What to produce
From the listing below, pull out the lines that hold "tres".

Provided material
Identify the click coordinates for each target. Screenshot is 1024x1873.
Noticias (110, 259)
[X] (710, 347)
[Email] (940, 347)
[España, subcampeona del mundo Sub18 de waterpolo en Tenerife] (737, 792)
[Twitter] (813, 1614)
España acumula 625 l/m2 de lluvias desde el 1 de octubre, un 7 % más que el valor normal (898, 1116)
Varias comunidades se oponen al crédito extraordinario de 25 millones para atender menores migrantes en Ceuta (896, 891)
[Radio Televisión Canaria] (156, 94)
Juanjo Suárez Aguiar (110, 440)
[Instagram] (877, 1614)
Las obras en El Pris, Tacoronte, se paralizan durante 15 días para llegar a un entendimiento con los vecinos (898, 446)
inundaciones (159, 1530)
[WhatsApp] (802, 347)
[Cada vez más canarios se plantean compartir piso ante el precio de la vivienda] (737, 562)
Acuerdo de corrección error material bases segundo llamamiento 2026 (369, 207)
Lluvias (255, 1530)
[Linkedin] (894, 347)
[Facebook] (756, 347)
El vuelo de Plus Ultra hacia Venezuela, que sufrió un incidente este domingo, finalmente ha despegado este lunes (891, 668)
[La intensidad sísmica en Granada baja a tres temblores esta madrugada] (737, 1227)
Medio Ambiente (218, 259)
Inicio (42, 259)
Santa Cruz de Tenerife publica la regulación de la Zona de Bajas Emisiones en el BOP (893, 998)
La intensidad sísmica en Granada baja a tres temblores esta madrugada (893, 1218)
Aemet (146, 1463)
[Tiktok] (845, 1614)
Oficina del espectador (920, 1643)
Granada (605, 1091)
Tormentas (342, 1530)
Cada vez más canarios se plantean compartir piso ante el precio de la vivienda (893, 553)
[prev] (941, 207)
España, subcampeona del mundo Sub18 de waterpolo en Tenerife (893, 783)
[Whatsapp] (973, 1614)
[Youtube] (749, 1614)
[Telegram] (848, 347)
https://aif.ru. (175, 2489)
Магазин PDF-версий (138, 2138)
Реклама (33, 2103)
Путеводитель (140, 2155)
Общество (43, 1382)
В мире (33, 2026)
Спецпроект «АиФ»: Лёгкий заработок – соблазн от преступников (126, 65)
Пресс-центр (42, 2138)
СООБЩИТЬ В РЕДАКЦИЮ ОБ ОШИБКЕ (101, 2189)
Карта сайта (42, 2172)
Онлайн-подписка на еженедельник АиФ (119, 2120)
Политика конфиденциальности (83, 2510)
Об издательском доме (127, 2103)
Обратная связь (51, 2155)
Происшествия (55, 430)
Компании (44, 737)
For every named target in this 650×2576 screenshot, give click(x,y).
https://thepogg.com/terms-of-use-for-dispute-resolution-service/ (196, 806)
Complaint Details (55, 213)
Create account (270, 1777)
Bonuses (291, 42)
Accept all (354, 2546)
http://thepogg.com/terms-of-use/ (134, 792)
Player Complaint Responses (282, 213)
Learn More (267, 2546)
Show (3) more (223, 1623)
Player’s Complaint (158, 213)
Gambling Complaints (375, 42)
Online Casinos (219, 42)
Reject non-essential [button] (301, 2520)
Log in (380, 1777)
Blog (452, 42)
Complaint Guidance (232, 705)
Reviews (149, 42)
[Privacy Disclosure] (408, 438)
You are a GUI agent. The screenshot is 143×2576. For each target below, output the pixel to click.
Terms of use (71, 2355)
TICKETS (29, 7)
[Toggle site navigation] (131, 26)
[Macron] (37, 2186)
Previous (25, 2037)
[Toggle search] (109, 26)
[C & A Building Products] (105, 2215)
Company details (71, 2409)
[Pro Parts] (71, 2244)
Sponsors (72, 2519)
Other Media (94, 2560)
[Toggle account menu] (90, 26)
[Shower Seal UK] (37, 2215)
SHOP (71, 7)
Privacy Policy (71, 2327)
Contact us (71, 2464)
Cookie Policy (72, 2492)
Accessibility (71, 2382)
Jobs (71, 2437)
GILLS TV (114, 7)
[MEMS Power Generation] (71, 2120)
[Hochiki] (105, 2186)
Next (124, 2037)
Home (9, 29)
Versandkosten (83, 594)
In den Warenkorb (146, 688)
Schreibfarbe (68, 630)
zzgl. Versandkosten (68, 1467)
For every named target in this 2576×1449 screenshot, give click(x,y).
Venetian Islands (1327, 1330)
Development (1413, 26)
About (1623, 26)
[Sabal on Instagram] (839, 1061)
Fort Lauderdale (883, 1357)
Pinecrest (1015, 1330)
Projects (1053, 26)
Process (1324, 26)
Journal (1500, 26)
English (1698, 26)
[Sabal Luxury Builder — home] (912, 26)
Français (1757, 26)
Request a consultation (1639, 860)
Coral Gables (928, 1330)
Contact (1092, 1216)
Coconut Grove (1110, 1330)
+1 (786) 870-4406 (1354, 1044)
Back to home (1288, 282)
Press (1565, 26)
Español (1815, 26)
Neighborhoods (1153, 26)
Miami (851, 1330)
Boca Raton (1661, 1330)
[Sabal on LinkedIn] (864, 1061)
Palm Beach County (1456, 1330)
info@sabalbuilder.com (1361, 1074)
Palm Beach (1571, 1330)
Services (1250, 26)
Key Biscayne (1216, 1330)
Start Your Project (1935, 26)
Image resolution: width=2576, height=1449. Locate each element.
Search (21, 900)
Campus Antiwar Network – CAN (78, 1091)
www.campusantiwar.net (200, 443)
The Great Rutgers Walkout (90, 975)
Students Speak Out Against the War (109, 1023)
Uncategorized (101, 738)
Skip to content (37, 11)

Solution for this exercise
[La intensidad sísmica en Granada baja a tres temblores esta madrugada] (737, 1227)
La intensidad sísmica en Granada baja a tres temblores esta madrugada (893, 1218)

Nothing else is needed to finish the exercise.